GM Takes a Line From Netflix With Subscription Plan for Cadillacs
Ashley Sandall recently set aside the keys to her Porsche sport-utility vehicle for three months to try out a few Cadillacs. When the Caddy she was driving became boring or proved too small for her weekend plans, she ordered up a different model with her smartphone and it would arrive the next day.
Ms. Sandall, a 35-year-old fashion executive who lives in New York City, said she was impressed with Cadillac. She used the brand's brawny Escalade SUV for trips to the Hamptons and a football game in New Jersey.
"It was great to have your pick of the vehicle best suited for what you're doing," she said.
After participating free of charge in a three-month pilot of General Motors Co.'s (NYSE:GM) new Book by Cadillac subscription plan, Ms. Sandall said she is considering becoming a full-time member when it is time for a new vehicle. For $1,500 a month, the program covers ownership costs and lets members trade in and out of Cadillac's 10 models up to 18 times a year.
The effort is the latest experiment by a car company to test whether people are willing to treat personal transportation like a Netflix account, where temporary, on-demand access outweighs the benefits of ownership.
GM has been among the industry's chief tinkerers with the ownership model, anticipating that the century-old arrangement of consumers buying, insuring and repairing their own vehicles eventually will lose favor. In early 2016, it formed a car-sharing company called Maven and around the same time sank $500 million into ride-hailing service Lyft Inc., a ride-hailing company akin to Uber.

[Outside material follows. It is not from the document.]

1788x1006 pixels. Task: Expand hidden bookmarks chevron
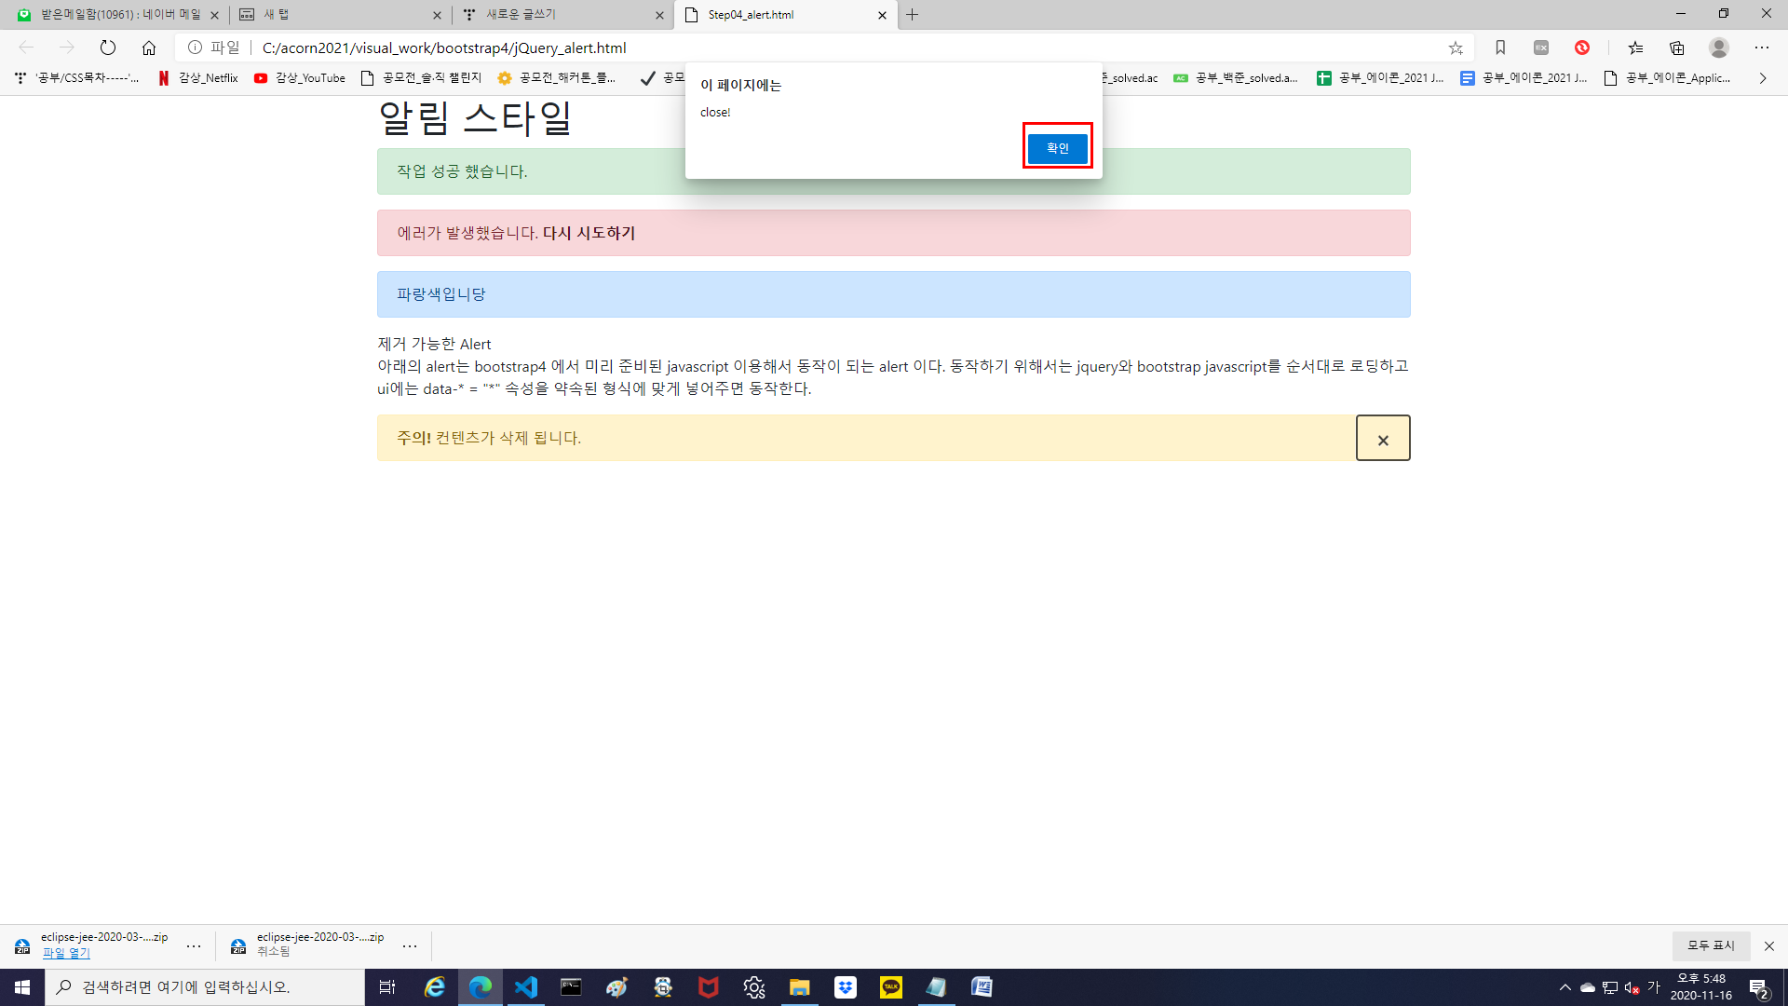[1763, 78]
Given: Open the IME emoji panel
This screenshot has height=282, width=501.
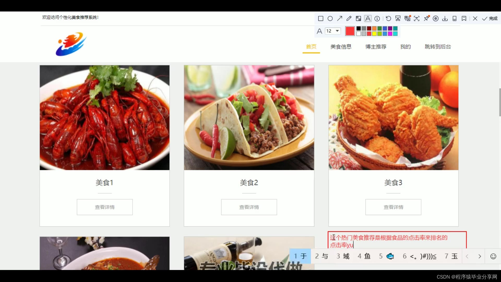Looking at the screenshot, I should point(493,256).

The Detroit company expanded its testing of Book by Cadillac in January. So far, nearly 5,000 people have registered on the plan's website, more than the program can currently handle. The company declined to disclose how many are paying for the service and how many are using a free trial offer.
The concept of shared ownership of premium cars isn't new. Startups are testing the model: Atlanta-based Clutch Technologies, begun in 2014, works much like Cadillac's service but gives users access to multiple brands and models for $950 or $1,400 a month. And exotic-car clubs and small fleet operators have long offered programs that allow people to swap in and out of high-end cars.

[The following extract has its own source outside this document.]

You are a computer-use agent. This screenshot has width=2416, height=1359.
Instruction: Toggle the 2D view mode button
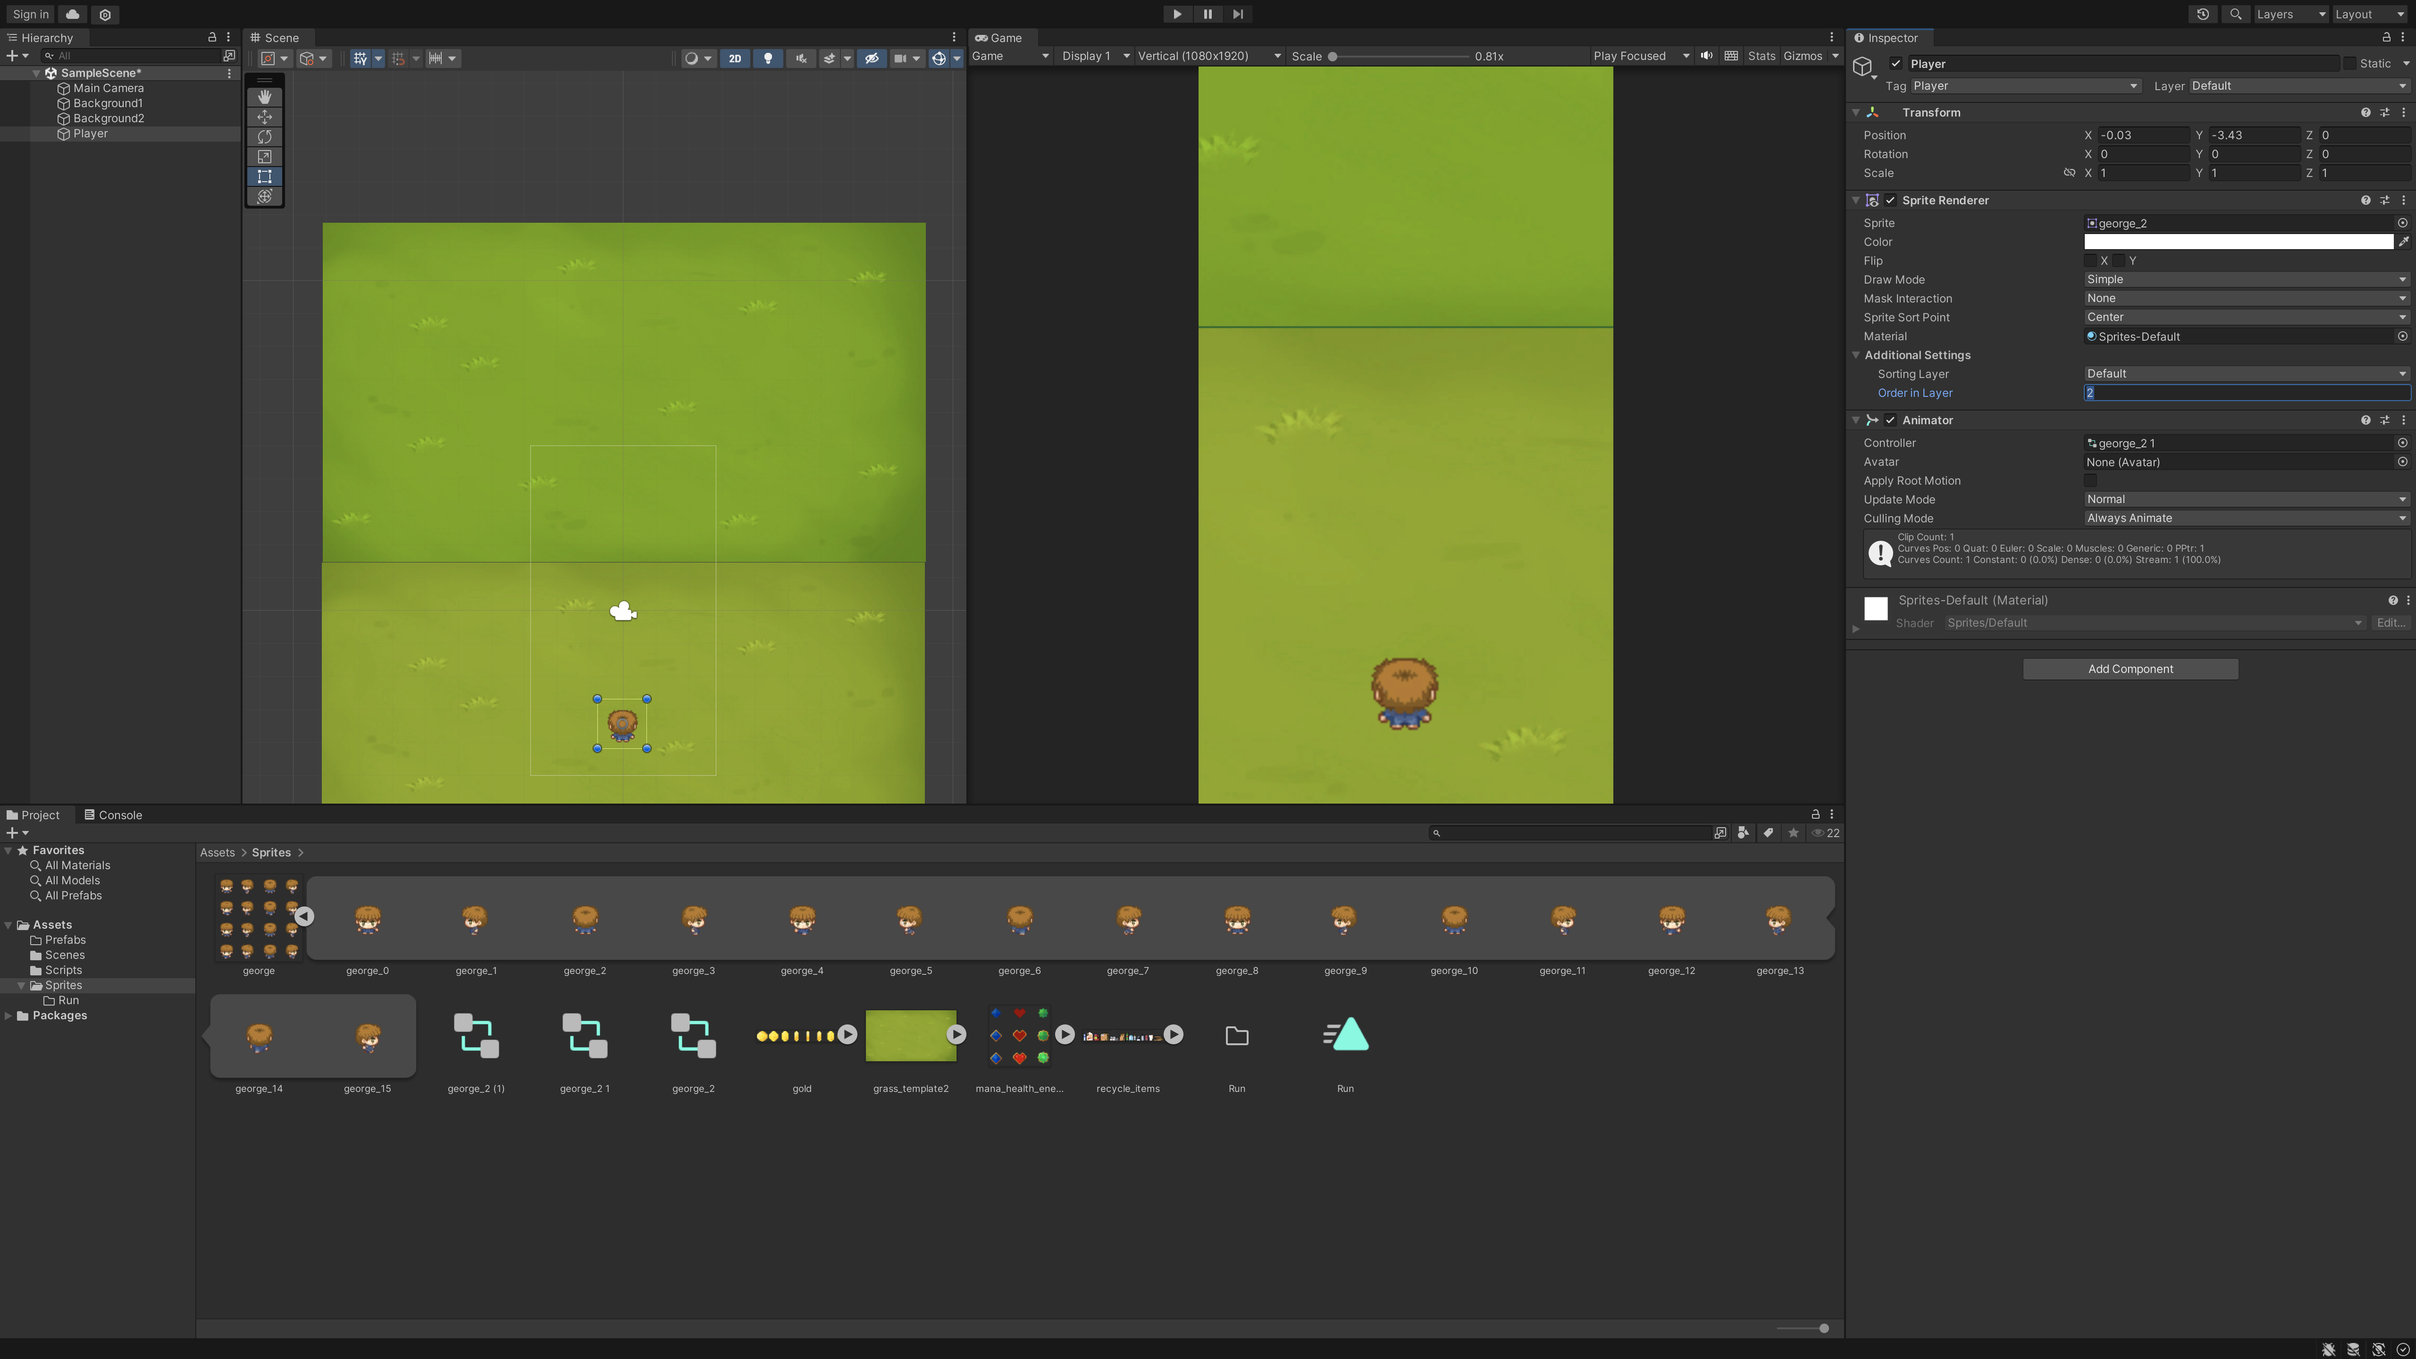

GM, however, believes its white-glove approach will differentiate its offering from car-sharing services such as Zipcar that operate like a commodity, with usage allocated on an hourly basis. GM is also trying to get on the radar with more luxury-oriented consumers, many of whom are ambivalent about Cadillac and don't realize the improved quality of its products, said Cadillac marketing chief Uwe Ellinghaus.

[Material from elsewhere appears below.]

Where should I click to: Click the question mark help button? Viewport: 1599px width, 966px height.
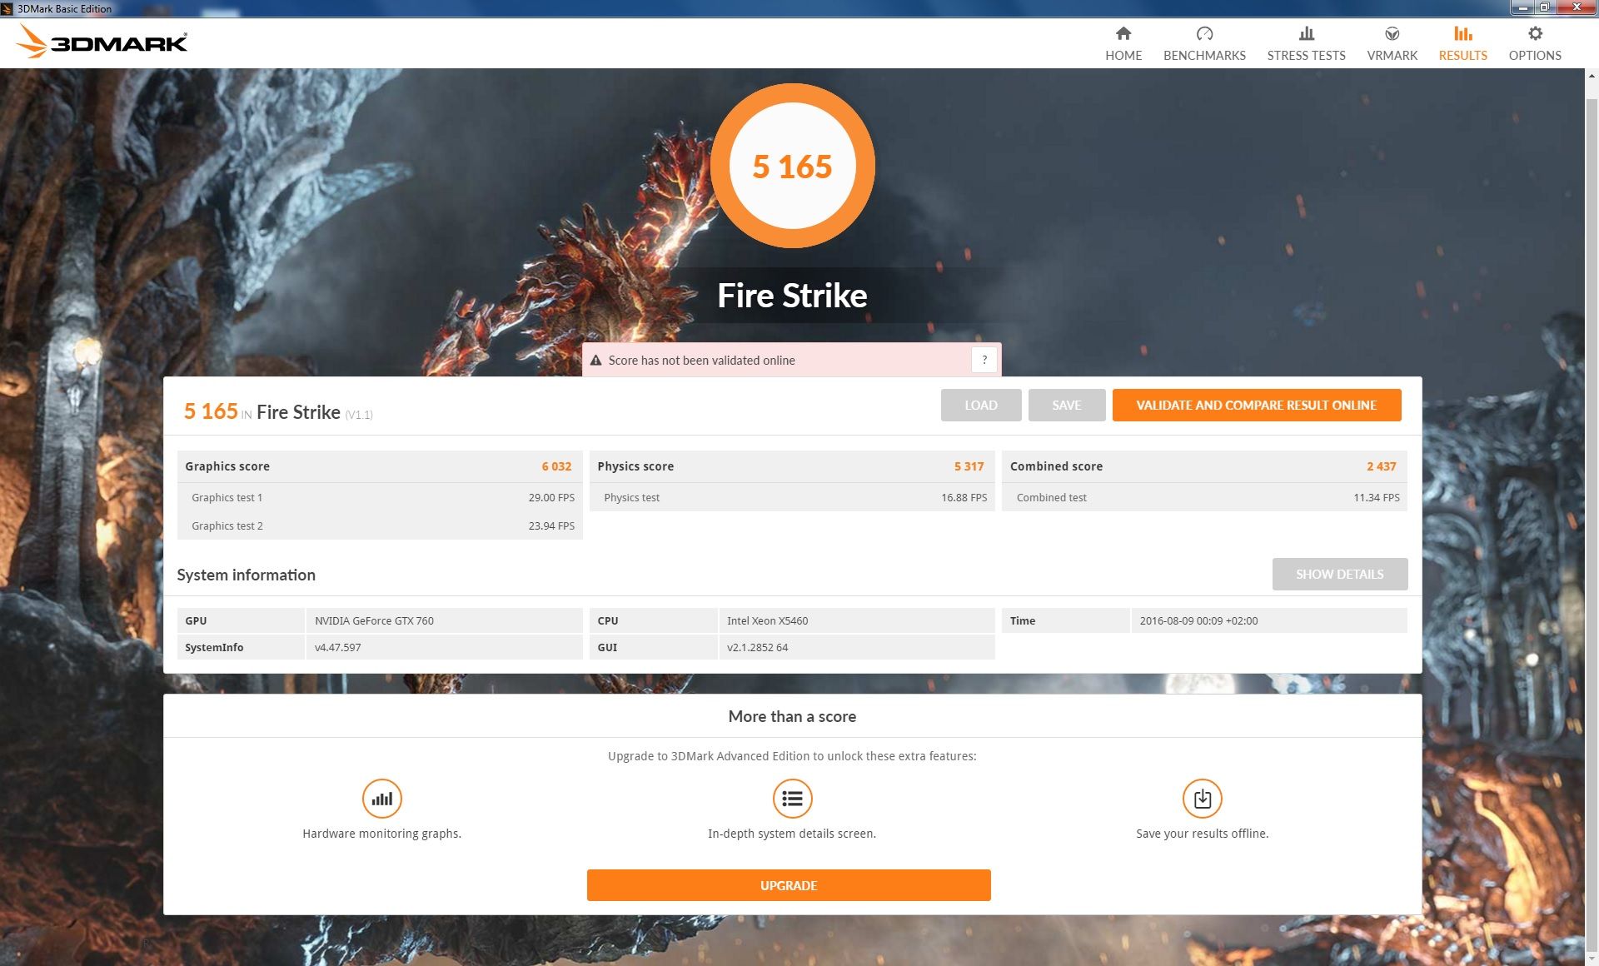(984, 360)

Young and affluent buyers are prized by auto makers, but those prospects often head to German brands, including Volkswagen AG's Audi or BMW AG.
BMW considered a subscription service but ultimately decided against it because of potential logistical hurdles and doubts about the potential market, said the car maker's North America chief executive, Ludwig Willisch.
"I'm not sure how big the demand really is," Mr. Willisch said in a recent interview. Instead, BMW has expanded its ReachNow car-sharing service to several U.S. cities, allowing customers to book a car through an app and drop it off at any public parking space in the area.
Hyundai Motor Corp. is offering a subscription service for electric cars, but only in California and for a vehicle class seen as niche.
Mr. Ellinghaus said GM needs to respond to changing views among younger buyers. "It's no longer for us to say, 'No, you must buy or finance this, '" he said. "If we don't offer such a solution, third parties might come in and take away this revenue stream."
Karl Brauer, a senior analyst at Kelley Blue Book, said more auto makers -- even lower-priced mainstream brands -- could adopt the approach because it offers flexibility and eases some of the "pain points" of car ownership. He said it lets car companies in on a cash-flow-driven model normally reserved for service-based companies.
"Subscriptions in general are a good business model," he said.
Still, the proliferation of mobility offerings poses a longer-term threat to GM and other vehicle makers as more people find it easier to go without a car. Barclays has said U.S. vehicle sales could decline 40% over the next 25 years amid the spread of car sharing and self-driving vehicles. And auto makers risk a backlash from their dealers as they roll out business models that potentially cut them out of the process.
GM is using Maven as an incubator for mobility offerings. The car-sharing service operates thousands of vehicles -- from cheap sedans to sports cars to big SUVs -- for 27,000 members in 17 U.S. cities. This month it began a service similar to Cadillac's Book that lets members in Los Angeles and San Francisco use the same car for a month, including dedicated parking spots around the city.
GM won't discuss Maven's financial results -- analysts believe it is a money- loser for now. GM Chief Executive Mary Barra said earlier this month the company is "learning a great deal about developing transportation as a service."
Book Cadillac is offered only in metro New York but likely will expand to Los Angeles and other major markets, Mr. Ellinghaus said. Subscribers pay month-to-month, without a long-term commitment.
Mr. Ellinhaus conceded there are steep logistical hurdles to offering next-day delivery of any Cadillac model, though he said the service "should be able to make a decent profit" as its grows. The company outsources the operation to a fleet manager.